What’s the way forward?
Disinformation has ranked as one of the most serious global risks for three years running. False narratives—especially on climate—can alter energy security trajectories, strain alliances, and weaken geopolitical cohesion. They undermine trust in scientific authority and public institutions, distorting energy policy choices, delaying investments in clean technologies, and shaping national energy trajectories in ways that compromise long-term security.
Policymakers have the paramount responsibility to safeguard and regulate both the truthfulness of content and the diversity and independence of public information. Government officials provide up-to-date, accurate climate information through national media but also uphold platform transparency and moderation standards.

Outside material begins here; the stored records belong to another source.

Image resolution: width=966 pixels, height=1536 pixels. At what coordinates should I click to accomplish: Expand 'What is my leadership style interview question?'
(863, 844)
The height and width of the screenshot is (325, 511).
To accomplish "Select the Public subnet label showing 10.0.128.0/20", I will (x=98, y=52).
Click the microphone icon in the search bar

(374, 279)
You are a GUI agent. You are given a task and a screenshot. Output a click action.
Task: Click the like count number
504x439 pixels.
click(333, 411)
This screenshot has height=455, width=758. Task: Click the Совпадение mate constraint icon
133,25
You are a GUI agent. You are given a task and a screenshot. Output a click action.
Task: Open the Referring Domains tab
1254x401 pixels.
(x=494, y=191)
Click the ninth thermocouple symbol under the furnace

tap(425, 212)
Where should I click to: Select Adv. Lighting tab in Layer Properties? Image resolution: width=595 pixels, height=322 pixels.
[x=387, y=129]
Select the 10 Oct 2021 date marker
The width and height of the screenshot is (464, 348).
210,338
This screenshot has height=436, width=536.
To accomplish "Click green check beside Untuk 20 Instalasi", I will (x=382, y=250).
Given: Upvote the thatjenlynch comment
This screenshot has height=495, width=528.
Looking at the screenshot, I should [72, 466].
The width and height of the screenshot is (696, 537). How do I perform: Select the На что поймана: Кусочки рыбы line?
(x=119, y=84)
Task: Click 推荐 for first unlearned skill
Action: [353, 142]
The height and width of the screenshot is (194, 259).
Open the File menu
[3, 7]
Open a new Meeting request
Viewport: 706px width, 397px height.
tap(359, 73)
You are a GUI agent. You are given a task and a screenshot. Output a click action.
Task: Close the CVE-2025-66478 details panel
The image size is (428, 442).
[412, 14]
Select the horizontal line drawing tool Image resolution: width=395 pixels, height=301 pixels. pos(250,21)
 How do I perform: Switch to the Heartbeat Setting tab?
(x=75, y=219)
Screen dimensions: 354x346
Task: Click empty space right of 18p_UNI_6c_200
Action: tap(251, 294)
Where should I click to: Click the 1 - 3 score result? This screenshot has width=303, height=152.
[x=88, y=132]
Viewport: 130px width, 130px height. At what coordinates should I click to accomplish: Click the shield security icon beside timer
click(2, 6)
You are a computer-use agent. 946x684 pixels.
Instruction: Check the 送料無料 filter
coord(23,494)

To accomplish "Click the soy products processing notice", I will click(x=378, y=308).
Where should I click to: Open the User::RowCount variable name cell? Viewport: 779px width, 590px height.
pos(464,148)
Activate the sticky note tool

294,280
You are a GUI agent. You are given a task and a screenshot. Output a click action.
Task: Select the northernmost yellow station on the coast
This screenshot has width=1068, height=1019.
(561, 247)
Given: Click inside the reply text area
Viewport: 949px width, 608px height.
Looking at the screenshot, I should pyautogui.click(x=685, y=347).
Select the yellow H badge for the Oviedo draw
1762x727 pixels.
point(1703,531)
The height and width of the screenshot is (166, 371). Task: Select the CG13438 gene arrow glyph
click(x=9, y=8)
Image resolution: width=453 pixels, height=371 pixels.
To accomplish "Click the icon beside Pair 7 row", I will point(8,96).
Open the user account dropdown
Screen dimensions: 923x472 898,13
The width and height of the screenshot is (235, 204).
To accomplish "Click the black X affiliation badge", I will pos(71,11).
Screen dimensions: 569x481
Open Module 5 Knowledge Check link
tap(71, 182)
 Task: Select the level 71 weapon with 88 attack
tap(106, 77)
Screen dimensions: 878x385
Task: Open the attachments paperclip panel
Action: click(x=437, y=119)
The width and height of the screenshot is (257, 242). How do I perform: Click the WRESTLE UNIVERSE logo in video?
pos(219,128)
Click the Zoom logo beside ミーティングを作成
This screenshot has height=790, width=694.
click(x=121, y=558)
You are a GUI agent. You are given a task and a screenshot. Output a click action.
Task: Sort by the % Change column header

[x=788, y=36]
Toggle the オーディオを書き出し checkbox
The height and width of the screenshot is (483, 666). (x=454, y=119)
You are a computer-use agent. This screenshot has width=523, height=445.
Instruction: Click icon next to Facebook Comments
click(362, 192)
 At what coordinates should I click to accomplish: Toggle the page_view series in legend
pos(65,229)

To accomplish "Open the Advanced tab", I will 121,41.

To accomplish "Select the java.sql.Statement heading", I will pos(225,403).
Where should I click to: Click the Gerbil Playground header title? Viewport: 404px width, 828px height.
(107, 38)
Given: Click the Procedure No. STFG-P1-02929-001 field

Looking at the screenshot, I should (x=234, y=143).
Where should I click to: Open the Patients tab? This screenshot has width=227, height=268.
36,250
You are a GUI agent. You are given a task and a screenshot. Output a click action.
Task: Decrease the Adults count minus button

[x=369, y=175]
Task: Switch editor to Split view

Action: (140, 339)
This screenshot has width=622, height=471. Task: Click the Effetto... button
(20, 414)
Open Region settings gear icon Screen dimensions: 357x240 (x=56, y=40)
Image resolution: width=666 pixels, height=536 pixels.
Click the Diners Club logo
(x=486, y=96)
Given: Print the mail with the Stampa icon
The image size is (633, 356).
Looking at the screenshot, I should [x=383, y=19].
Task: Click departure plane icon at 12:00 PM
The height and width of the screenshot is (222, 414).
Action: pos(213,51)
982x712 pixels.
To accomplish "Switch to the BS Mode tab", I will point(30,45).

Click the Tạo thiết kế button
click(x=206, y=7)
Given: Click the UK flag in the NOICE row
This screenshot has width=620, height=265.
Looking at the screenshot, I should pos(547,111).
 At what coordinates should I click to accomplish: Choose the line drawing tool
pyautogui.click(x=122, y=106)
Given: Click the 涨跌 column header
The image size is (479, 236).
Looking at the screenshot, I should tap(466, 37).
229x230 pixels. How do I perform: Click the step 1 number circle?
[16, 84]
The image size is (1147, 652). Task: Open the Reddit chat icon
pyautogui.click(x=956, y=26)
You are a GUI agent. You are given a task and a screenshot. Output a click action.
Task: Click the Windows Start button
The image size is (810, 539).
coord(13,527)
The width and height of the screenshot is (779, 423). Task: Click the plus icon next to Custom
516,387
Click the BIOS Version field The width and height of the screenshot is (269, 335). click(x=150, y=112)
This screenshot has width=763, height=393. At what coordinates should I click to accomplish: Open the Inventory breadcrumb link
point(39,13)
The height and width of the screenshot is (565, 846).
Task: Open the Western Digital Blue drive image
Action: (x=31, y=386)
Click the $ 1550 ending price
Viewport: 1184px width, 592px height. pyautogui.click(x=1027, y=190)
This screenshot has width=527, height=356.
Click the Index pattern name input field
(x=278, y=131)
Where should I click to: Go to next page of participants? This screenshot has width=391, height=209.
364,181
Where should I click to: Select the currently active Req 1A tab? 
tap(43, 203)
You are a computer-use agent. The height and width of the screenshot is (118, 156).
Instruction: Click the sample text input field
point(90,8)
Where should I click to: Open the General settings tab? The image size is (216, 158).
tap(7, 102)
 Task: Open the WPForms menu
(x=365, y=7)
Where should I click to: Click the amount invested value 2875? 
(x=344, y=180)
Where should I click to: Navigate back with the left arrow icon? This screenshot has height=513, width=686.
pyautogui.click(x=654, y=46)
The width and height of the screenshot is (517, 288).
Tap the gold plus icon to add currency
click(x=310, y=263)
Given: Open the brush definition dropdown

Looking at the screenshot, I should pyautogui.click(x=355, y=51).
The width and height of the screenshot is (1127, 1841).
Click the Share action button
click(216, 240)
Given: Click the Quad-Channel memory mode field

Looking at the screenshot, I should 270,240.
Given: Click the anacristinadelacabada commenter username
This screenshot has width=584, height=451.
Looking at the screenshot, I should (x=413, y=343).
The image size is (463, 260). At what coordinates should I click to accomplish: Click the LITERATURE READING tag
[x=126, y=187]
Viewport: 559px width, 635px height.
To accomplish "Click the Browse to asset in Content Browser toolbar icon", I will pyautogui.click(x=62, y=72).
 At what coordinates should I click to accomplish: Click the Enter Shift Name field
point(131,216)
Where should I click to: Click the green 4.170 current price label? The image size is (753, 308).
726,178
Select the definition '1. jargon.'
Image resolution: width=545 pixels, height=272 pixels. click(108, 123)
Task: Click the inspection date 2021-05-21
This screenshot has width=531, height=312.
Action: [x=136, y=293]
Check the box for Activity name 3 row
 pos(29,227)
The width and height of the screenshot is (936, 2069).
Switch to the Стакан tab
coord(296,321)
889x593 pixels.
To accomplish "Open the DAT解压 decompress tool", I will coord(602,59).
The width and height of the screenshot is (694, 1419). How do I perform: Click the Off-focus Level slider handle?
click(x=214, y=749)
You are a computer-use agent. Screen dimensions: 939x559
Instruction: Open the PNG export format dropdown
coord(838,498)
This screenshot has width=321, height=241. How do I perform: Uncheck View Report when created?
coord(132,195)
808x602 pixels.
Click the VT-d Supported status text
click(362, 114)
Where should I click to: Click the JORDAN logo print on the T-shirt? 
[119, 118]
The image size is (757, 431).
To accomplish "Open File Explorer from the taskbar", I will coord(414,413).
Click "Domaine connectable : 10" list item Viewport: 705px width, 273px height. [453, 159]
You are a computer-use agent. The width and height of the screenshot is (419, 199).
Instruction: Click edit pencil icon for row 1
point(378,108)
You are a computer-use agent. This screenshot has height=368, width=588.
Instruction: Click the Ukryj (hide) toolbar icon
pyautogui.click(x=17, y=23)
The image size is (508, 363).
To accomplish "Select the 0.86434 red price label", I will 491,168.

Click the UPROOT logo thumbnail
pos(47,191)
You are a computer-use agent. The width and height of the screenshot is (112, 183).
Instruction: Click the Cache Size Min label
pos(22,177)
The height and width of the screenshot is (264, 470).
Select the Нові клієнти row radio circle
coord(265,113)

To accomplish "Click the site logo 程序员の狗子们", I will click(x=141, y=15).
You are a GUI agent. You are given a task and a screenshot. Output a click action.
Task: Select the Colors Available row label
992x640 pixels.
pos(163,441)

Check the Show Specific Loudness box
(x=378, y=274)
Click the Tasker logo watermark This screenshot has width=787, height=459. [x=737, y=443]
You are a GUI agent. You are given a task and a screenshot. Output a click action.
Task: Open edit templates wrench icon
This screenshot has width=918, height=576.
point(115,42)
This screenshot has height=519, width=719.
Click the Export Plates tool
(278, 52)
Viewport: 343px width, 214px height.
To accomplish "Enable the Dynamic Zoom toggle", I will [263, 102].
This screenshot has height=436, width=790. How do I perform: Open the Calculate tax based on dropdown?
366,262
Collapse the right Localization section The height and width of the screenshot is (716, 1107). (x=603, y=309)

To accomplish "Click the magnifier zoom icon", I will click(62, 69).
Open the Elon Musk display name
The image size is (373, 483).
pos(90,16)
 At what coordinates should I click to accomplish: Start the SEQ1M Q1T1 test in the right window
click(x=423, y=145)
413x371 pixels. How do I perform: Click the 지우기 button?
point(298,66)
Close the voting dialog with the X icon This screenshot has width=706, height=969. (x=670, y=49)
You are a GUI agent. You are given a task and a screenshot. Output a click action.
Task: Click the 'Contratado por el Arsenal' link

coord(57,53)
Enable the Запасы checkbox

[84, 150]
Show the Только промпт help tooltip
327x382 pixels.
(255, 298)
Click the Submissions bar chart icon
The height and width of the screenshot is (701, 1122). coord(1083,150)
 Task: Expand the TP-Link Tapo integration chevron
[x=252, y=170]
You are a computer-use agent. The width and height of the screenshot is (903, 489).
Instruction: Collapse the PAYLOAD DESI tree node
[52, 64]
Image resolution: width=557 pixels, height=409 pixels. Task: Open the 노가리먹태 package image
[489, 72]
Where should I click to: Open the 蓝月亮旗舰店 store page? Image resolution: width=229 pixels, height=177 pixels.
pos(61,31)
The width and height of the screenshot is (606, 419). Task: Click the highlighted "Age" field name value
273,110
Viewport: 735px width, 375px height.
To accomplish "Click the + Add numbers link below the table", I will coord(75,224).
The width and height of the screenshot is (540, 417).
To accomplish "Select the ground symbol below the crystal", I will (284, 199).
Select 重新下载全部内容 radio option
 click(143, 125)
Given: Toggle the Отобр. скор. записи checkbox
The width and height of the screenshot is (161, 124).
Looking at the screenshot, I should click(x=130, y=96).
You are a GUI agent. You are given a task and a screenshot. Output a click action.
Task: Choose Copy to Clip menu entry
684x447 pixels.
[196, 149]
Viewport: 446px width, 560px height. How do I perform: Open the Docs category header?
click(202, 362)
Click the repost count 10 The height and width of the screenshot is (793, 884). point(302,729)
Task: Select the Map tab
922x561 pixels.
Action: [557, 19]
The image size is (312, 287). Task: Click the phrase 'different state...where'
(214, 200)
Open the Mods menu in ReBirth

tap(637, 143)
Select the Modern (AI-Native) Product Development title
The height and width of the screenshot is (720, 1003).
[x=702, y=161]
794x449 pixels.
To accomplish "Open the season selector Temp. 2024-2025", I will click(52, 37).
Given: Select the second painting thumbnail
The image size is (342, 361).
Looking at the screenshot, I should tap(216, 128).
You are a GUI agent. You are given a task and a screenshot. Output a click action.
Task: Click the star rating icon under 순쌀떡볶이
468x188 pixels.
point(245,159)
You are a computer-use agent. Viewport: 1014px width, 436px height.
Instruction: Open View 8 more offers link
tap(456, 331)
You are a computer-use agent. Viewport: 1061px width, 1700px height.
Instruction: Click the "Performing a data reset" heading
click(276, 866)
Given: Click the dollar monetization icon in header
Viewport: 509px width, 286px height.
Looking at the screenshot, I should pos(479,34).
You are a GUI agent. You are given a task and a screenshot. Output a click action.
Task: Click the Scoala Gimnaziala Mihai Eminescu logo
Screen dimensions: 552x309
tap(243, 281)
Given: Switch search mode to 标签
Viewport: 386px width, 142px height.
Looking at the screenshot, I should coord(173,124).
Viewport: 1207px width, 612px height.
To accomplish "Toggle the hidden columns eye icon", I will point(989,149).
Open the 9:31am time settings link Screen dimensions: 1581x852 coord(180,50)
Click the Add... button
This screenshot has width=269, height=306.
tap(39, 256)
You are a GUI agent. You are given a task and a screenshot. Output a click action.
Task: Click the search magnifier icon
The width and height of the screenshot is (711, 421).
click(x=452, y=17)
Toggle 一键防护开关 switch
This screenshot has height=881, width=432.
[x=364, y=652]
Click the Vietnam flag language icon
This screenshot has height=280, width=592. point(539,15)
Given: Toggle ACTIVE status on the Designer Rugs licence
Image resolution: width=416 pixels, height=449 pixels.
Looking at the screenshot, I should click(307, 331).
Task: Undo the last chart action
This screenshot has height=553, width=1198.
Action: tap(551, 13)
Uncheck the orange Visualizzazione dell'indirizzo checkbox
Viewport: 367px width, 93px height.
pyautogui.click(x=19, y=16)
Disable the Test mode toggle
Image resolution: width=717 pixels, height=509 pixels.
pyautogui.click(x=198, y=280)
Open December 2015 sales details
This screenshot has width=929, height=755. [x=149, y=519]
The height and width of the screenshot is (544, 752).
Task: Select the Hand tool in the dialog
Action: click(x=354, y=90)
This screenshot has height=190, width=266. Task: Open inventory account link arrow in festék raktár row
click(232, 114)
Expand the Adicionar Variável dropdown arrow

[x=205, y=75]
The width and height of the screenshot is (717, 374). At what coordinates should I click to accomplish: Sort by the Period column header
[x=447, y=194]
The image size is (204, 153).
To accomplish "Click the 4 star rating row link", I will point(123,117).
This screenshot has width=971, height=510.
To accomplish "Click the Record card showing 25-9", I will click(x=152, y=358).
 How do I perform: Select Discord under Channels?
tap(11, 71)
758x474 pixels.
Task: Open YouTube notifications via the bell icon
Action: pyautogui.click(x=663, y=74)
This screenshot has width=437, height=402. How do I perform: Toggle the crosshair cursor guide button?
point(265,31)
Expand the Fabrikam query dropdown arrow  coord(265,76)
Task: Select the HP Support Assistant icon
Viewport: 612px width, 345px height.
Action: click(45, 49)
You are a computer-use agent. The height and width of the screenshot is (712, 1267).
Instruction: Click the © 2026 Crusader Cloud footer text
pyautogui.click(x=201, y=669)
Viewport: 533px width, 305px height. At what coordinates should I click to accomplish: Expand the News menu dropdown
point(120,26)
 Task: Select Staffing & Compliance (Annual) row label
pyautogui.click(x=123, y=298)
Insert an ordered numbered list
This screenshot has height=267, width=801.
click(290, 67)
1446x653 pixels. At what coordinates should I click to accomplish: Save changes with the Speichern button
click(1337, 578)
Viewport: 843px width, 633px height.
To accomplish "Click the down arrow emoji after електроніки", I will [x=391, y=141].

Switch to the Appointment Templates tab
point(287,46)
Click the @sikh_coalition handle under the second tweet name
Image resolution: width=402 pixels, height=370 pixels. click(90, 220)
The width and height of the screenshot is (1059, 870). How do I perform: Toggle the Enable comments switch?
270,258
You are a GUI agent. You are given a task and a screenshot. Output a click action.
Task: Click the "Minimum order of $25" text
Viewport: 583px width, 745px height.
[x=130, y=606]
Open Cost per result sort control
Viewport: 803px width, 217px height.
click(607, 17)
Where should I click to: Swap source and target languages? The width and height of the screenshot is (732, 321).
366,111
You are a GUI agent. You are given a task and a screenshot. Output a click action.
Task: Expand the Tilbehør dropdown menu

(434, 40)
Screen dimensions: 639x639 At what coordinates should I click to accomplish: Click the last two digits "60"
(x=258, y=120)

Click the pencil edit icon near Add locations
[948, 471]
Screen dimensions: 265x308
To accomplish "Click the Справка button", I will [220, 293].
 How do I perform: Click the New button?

The implementation of regulatory frameworks for algorithmic designs that prioritize accuracy over virality is urgent, while long-term educational campaigns can build resilience against identity-driven misinformation. Together, these measures can throw a wrench in the feedback loop that embeds falsehoods in information platforms and disrupts democracy, social cohesion, economic development, and international security.

Eleni Myrivili is the global chief heat officer for the Atlantic Council’s Climate Resilience Center and UN-Habitat. She is also a member of the European Union Mission Adaptation Board and the board of the World Economic Forum’s Global Risk Report.